Exercise aim> Examine the records below and count how many lines contain the string "computer". Give only the number.

Source material>
========

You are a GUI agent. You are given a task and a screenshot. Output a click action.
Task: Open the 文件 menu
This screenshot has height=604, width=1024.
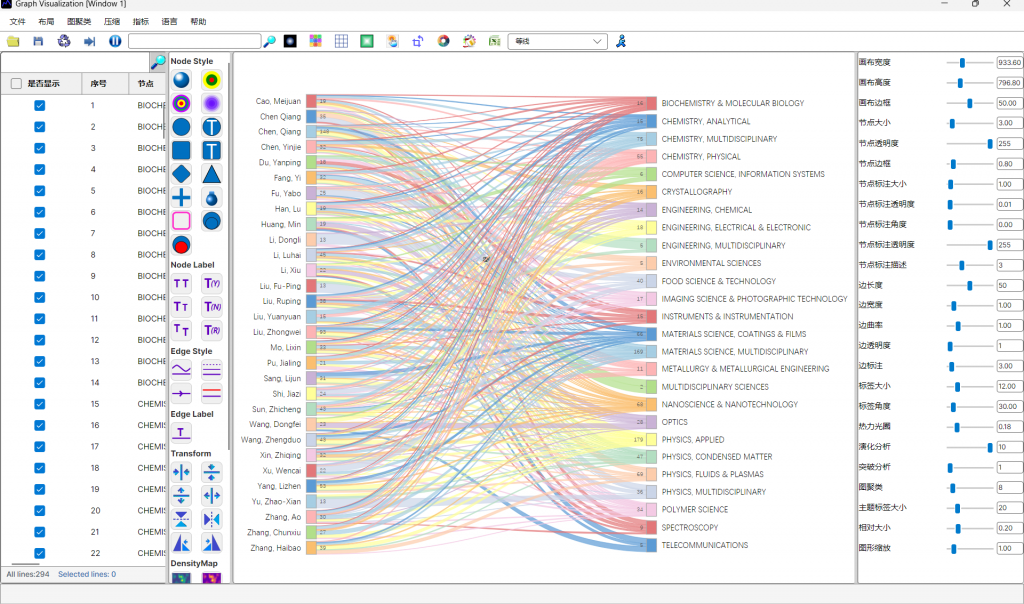(x=18, y=21)
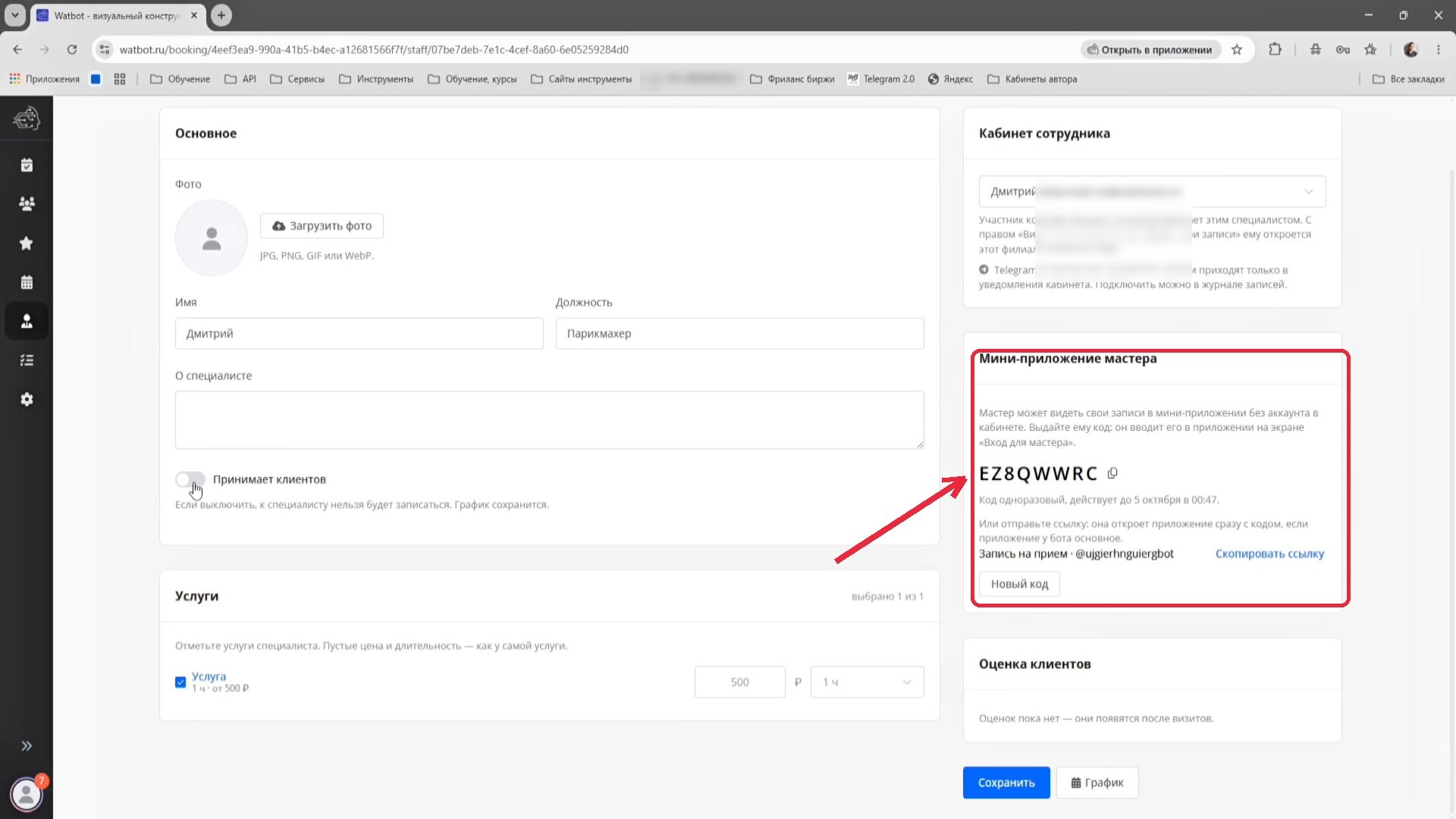The height and width of the screenshot is (819, 1456).
Task: Uncheck the Услуга service checkbox
Action: 180,682
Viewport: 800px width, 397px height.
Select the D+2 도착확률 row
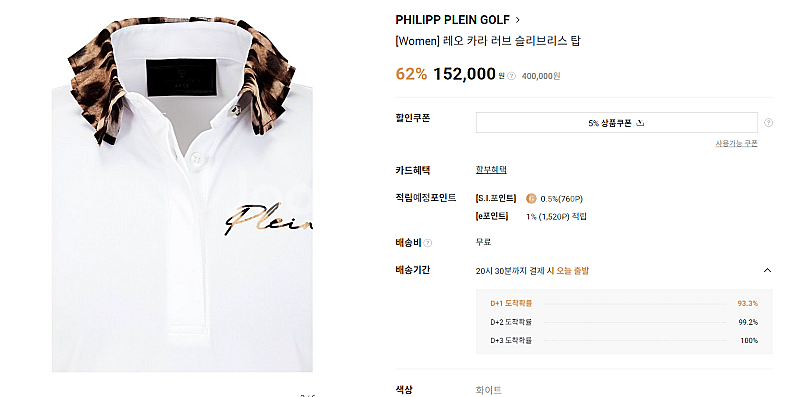click(624, 322)
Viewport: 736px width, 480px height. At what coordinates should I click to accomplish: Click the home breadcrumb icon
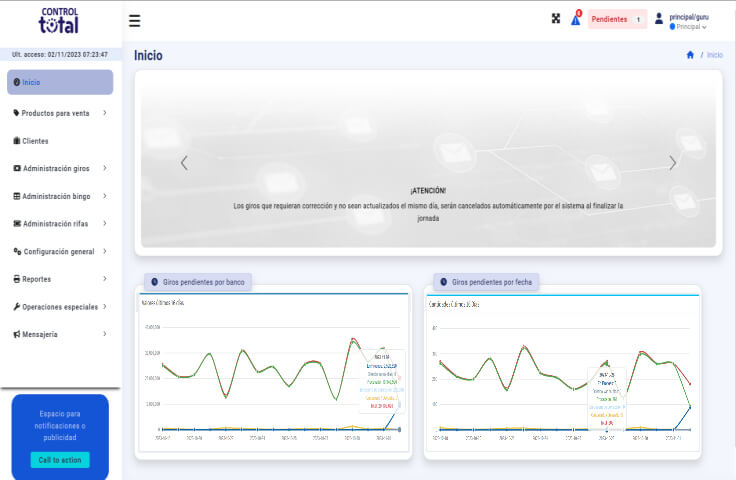690,55
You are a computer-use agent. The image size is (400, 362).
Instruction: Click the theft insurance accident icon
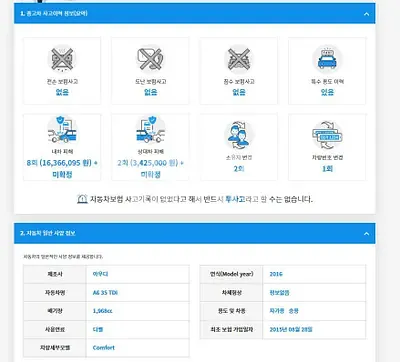[x=150, y=59]
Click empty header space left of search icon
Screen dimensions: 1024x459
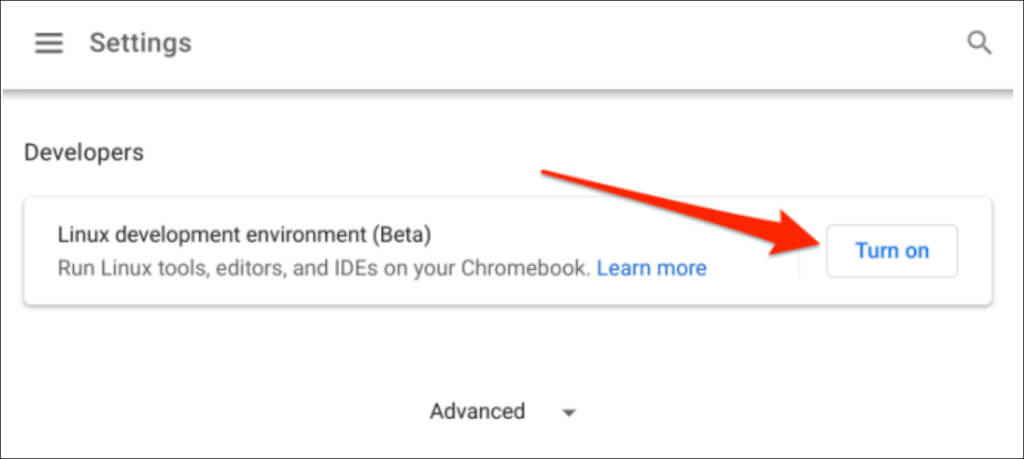(x=600, y=43)

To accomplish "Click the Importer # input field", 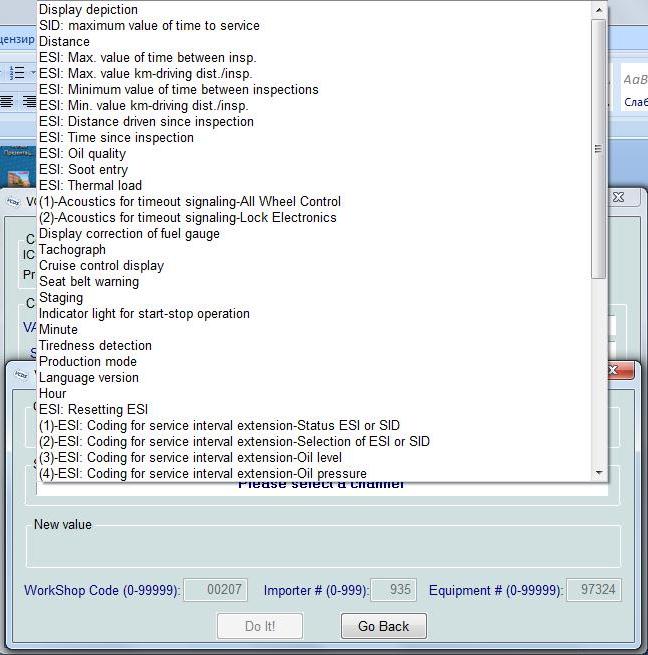I will (393, 590).
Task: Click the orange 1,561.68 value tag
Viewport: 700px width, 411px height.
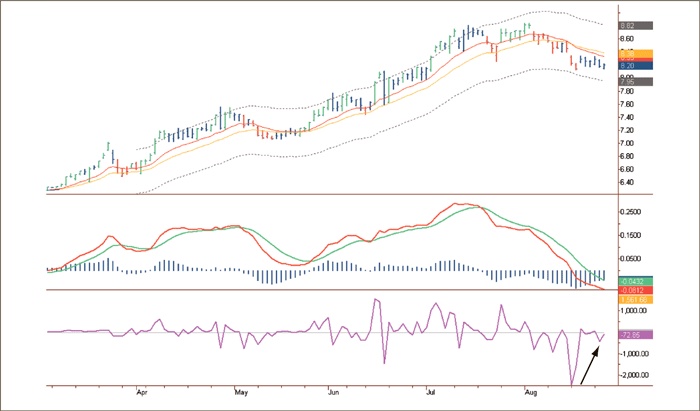Action: pyautogui.click(x=635, y=299)
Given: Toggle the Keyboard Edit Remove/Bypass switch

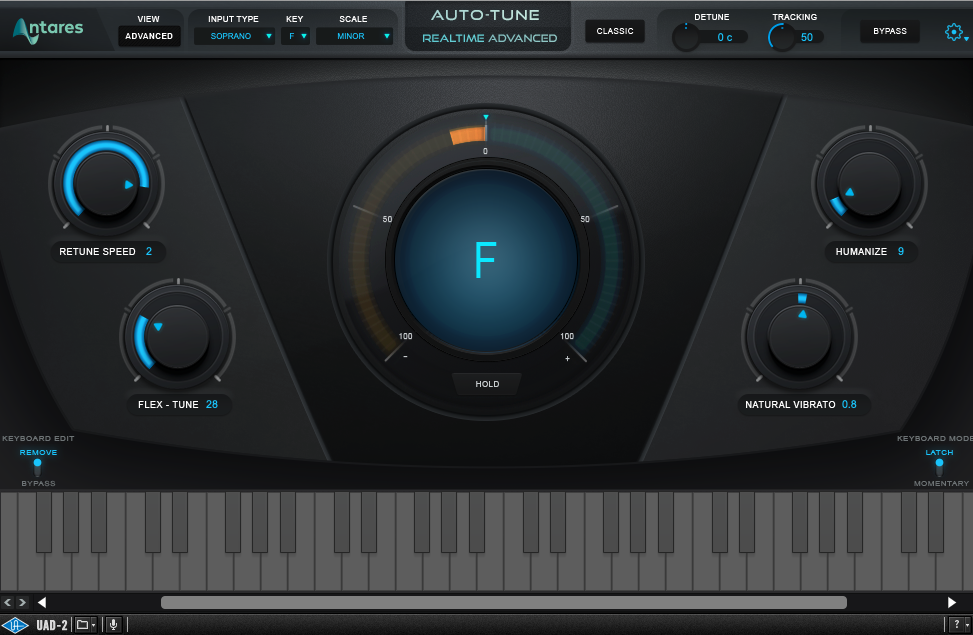Looking at the screenshot, I should [x=38, y=465].
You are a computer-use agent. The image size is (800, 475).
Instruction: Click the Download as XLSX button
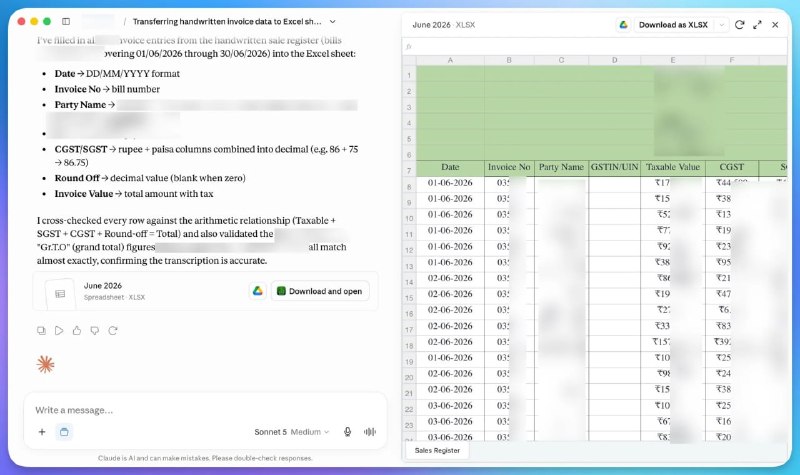(673, 24)
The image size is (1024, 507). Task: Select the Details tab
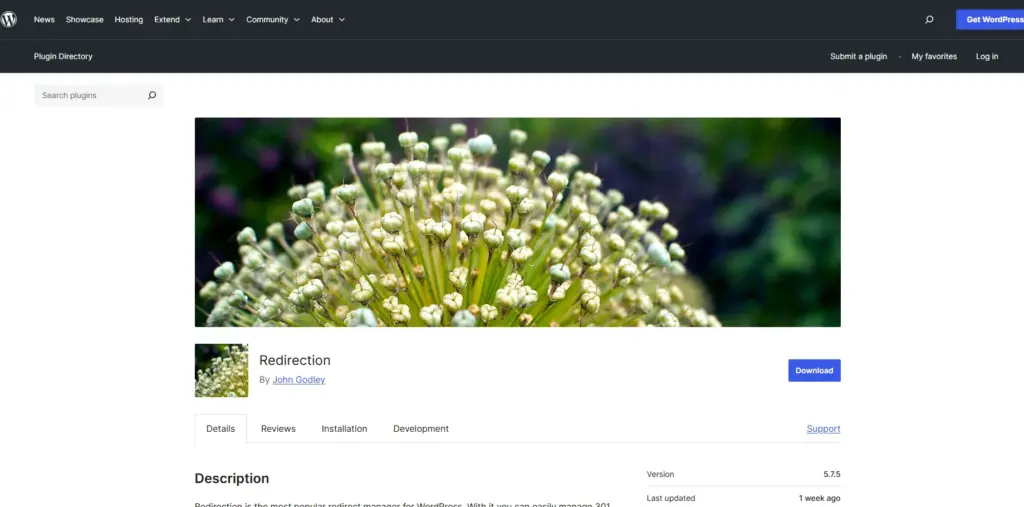[220, 428]

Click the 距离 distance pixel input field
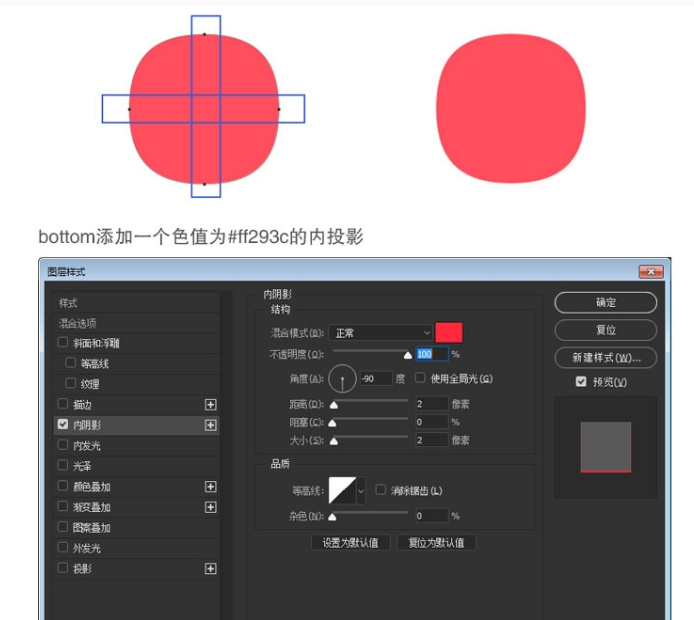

========

Response for this exercise> 2